Cost Learning Model

The CostLearner class calculates edit costs using a probabilistic model. The cost of an edit operation is defined by its surprisal: a measure of how unlikely that event is based on the training data. This value, derived from the negative log-likelihood \(-\log(P(e))\), quantifies the information contained in observing an event \(e\).

A common, high-probability error will have low surprisal and thus a low cost. A rare, low-probability error will have high surprisal and a high cost.

Probabilistic Model

The model estimates the probability of edit operations and transforms them into normalized, comparable costs. The smoothing parameter \(k\) (set via with_smoothing()) allows for a continuous transition between a Maximum Likelihood Estimation and a smoothed Bayesian model.

General Notation

\(c(e)\): The observed count of a specific event \(e\). For example, \(c(s \to t)\) is the count of source character \(s\) being substituted by target character \(t\).
\(C(x)\): The total count of a specific context character \(x\). For example, \(C(s)\) is the total number of times the source character \(s\) appeared in the OCR outputs.
\(V\): The total number of unique characters in the vocabulary.

Probability of an Edit Operation

The model treats all edit operations within the same probabilistic framework. An insertion is modeled as a substitution from a ground-truth character to an “empty” character, and a deletion is a substitution from an OCR character to an empty character.
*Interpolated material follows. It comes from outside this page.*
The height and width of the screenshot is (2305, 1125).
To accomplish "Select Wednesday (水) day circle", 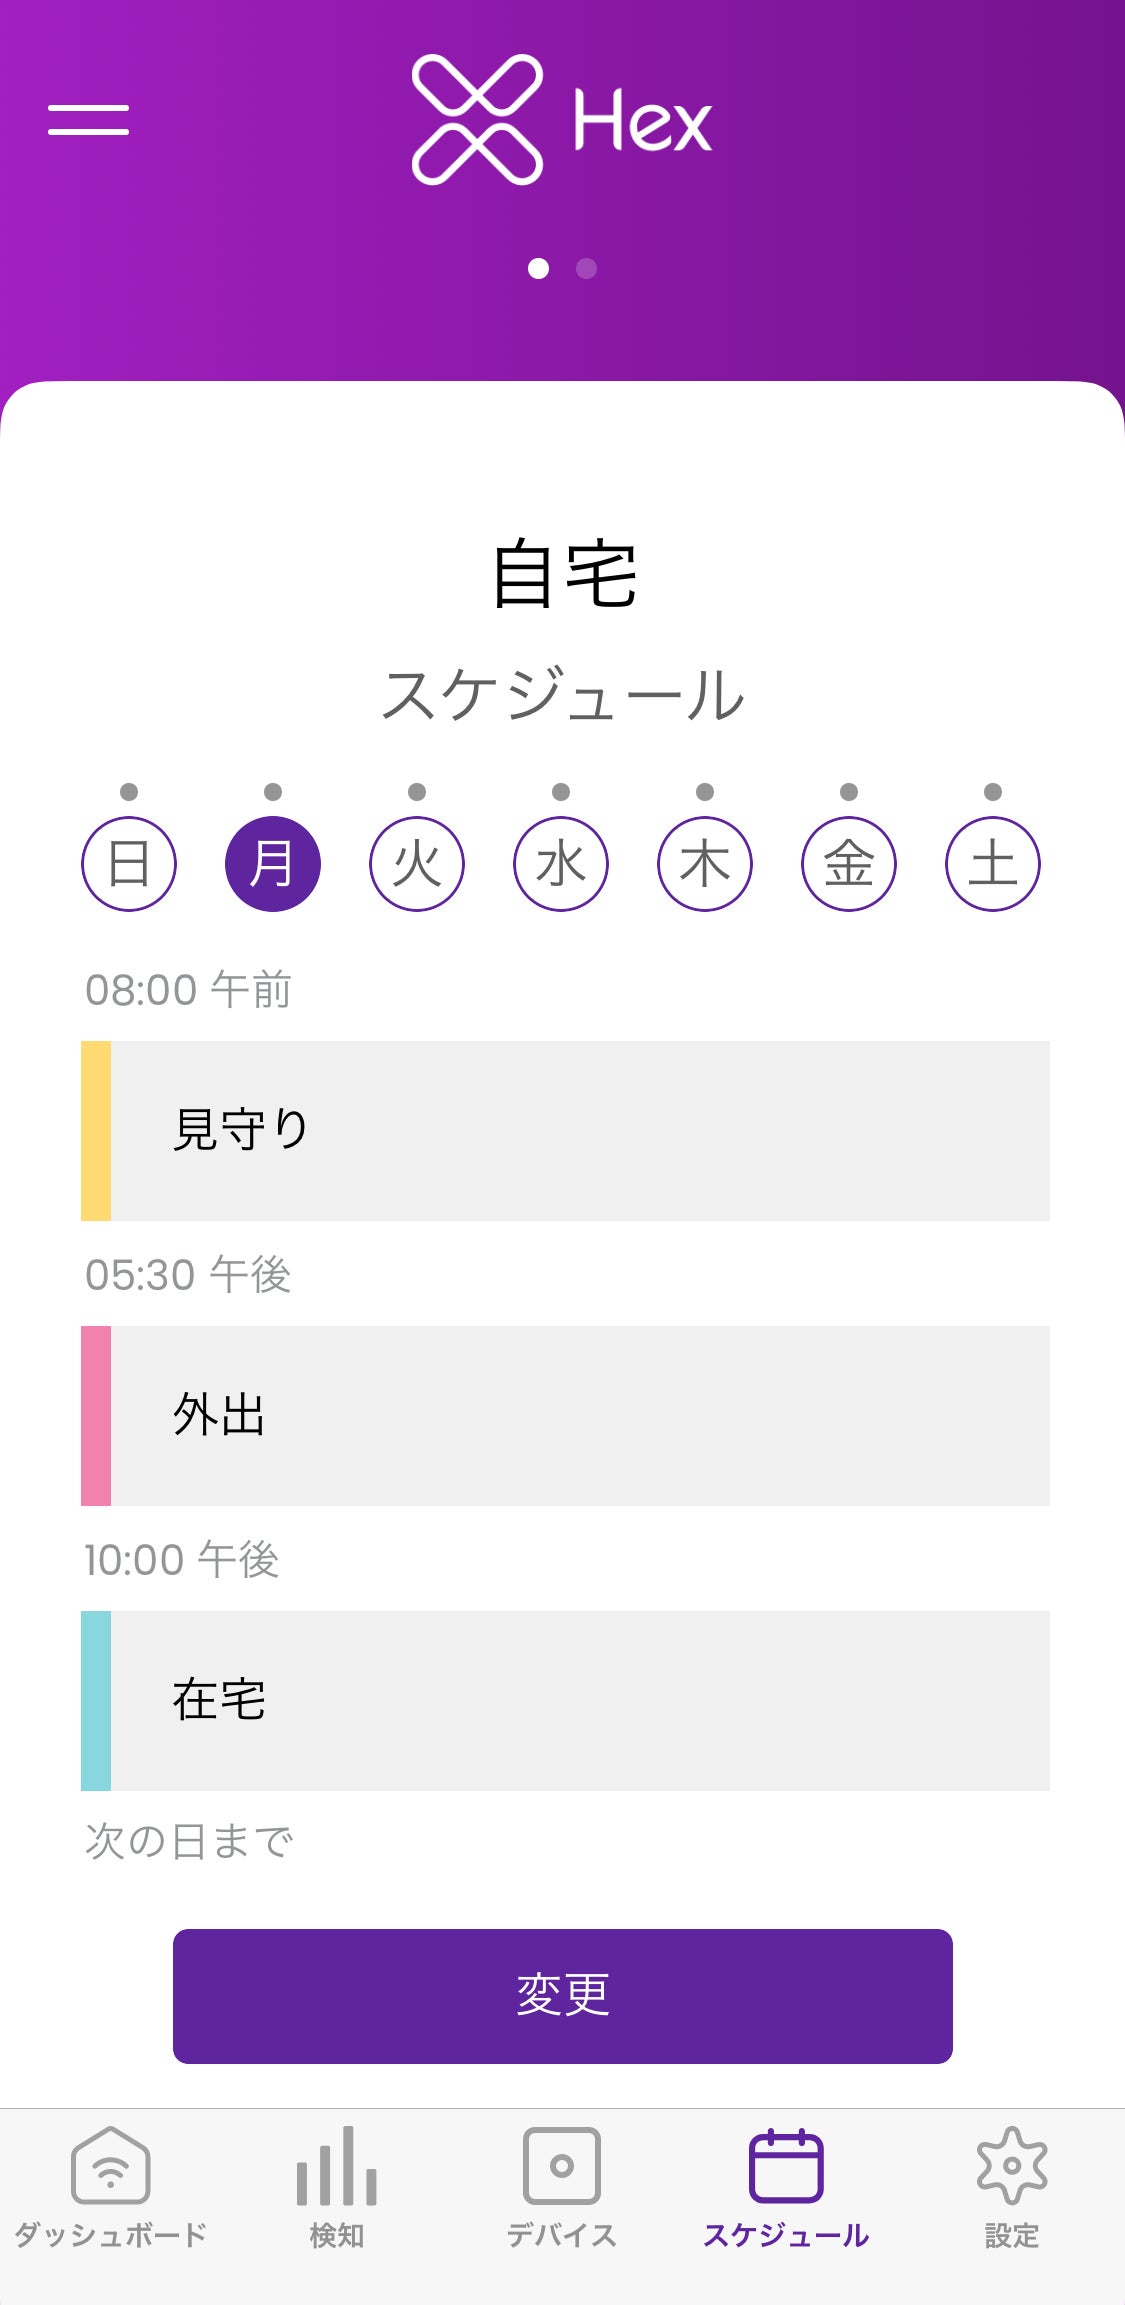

This means that for any given character (either from the source or the target), there are \(V+1\) possible outcomes: a transformation into any of the \(V\) vocabulary characters or a transformation into an empty character.
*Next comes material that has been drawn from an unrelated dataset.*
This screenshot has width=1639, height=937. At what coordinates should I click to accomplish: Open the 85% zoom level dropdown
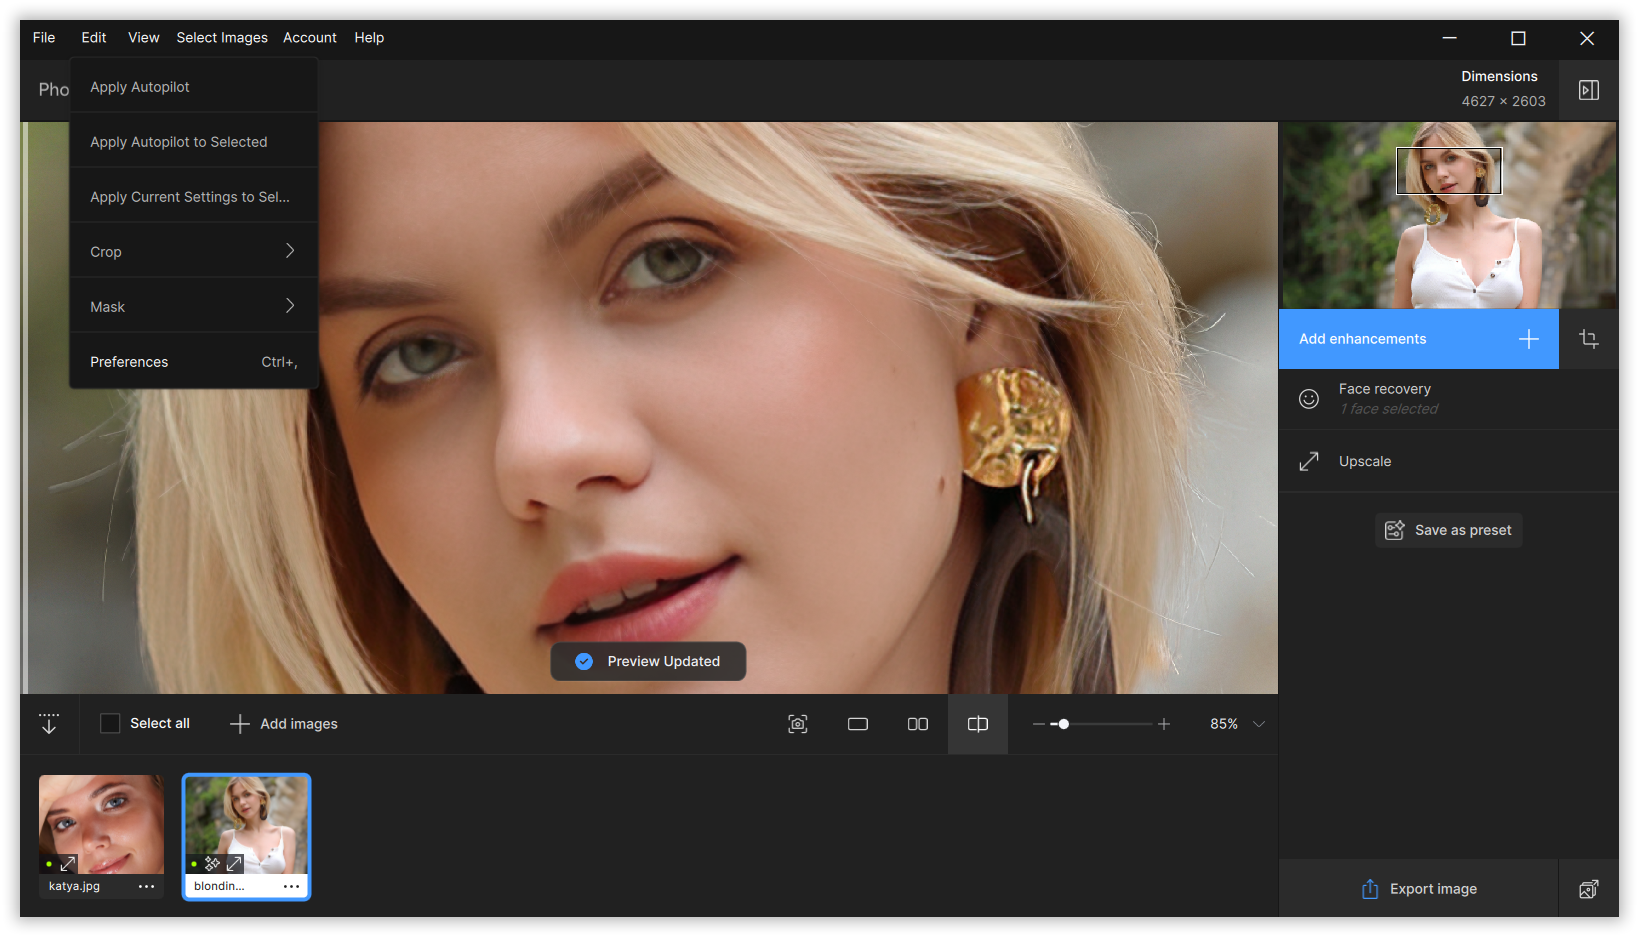(1258, 724)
The smoothed conditional probability for any edit event \(e\) given a context character \(x\) (where \(x\) is a source character for substitutions/deletions or a target character for insertions) is:

\[P(e|x) = \frac{c(e) + k}{C(x) + k \cdot (V+1)}\]

Bayesian Interpretation

When \(k > 0\), the parameter acts as the concentration parameter of a symmetric Dirichlet prior distribution. This represents a prior belief that every possible error is equally likely and has a “pseudo-count” of k.

Normalization

The costs are normalized by a ceiling \(Z\) that depends on the size of the unified outcome space. It is the a priori surprisal of any single event, assuming a uniform probability distribution over all \(V+1\) possible outcomes.

\[Z = -\log(\frac{1}{V+1}) = \log(V+1)\]

This normalization contextualizes the cost relative to the complexity of the character set.

Final Cost

The final cost \(w(e)\) is the base surprisal scaled by the normalization ceiling:

\[w(e) = \frac{-\log(P(e|x))}{Z}\]

This cost is a relative measure. Costs can be greater than 1.0, which indicates the observed event was less probable than the uniform a priori assumption.

Asymptotic Properties

As the amount of training data grows, the learned cost for an operation with a stable frequency (“share”) converges to a fixed value - independent of \(k\):

\[w(e) \approx \frac{-\log(\text{share})}{\log(V+1)}\]